Sérgio Nunes

Personal information
- Full name: Sérgio Manuel Ferreira Nunes
- Date of birth: 21 July 1974 (age 50)
- Place of birth: Matosinhos, Portugal
- Height: 1.82 m (6 ft 0 in)
- Position(s): Centre back

Youth career
- 1984–1992: Leixões

Senior career*
- Years: Team / Apps / (Gls)
- 1992–1994: Leixões / 49 / (1)
- 1994–1997: Aves / 69 / (3)
- 1997–1999: União Leiria / 56 / (4)
- 1999–2001: Benfica / 20 / (2)
- 2001–2004: Santa Clara / 61 / (2)
- 2004−2010: Aves / 159 / (10)
- 2010−2012: Freamunde / 52 / (1)
- Total:  / 465 / (23)

International career
- 1993: Portugal U21 / 3 / (0)

= Sérgio Nunes =

Portuguese footballer

Sérgio Manuel Ferreira Nunes (born 21 July 1974) is a Portuguese retired footballer who played as a central defender.

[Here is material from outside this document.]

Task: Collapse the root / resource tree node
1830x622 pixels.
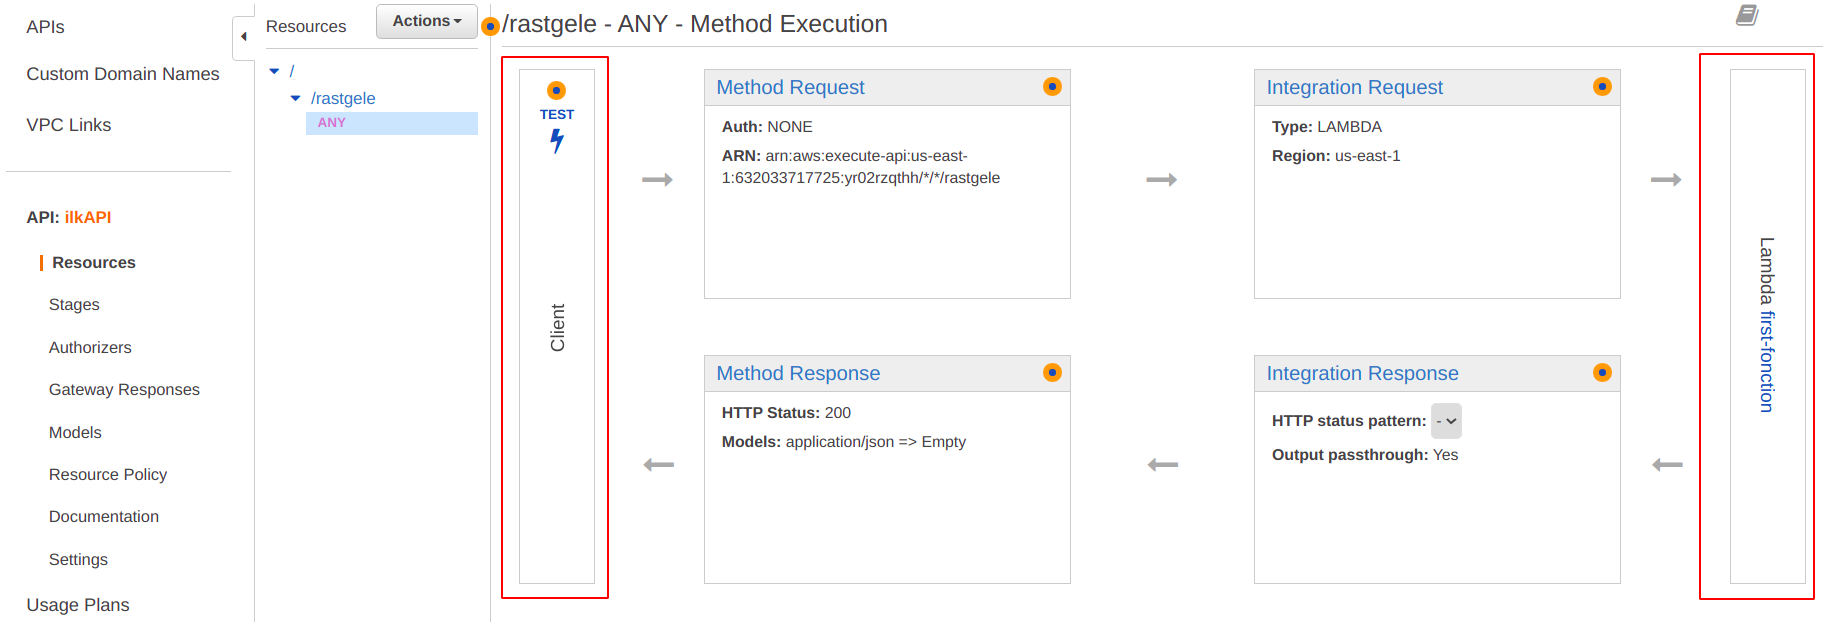Action: (274, 71)
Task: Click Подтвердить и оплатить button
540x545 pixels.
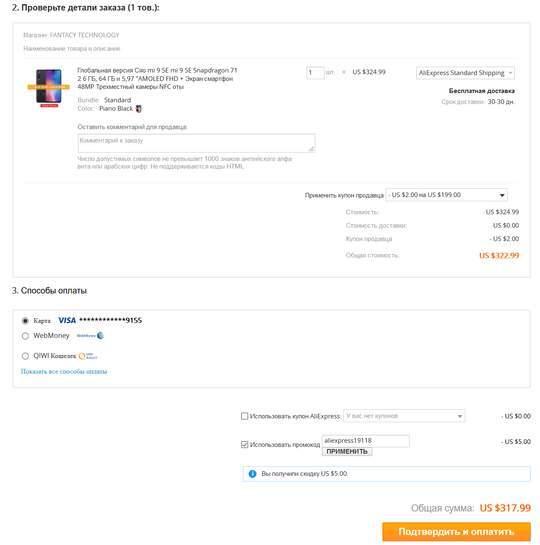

He amassed Segunda Liga totals of 335 games and 18 goals over 14 seasons, appearing mainly for Aves (eight years). He added 131/5 in the Primeira Liga.

==Club career==
Born in Matosinhos, Nunes spent eight years in local Leixões SC's youth system. He made his debut as a senior for the club in the Segunda Liga, going on to represent in the competition C.D. Aves and U.D. Leiria and helping the latter team promote to the Primeira Liga in 1998.

Nunes played his first game in the top division on 23 August 1998, featuring the full 90 minutes in a 1–0 home win against C.S. Marítimo. He was subsequently signed by S.L. Benfica on 17 June 1999, but only made 27 appearances all competitions comprised in his two years in Lisbon, serving mainly as back-up to Paulo Madeira and Ronaldo.

On 4 August 2001, Nunes moved to C.D. Santa Clara, being relegated from the top flight in his second season. After leaving the Azores he spent a further five campaigns in the second tier, with Aves – with the addition of 2006–07 in the former competition – and S.C. Freamunde, retiring at the age of 37.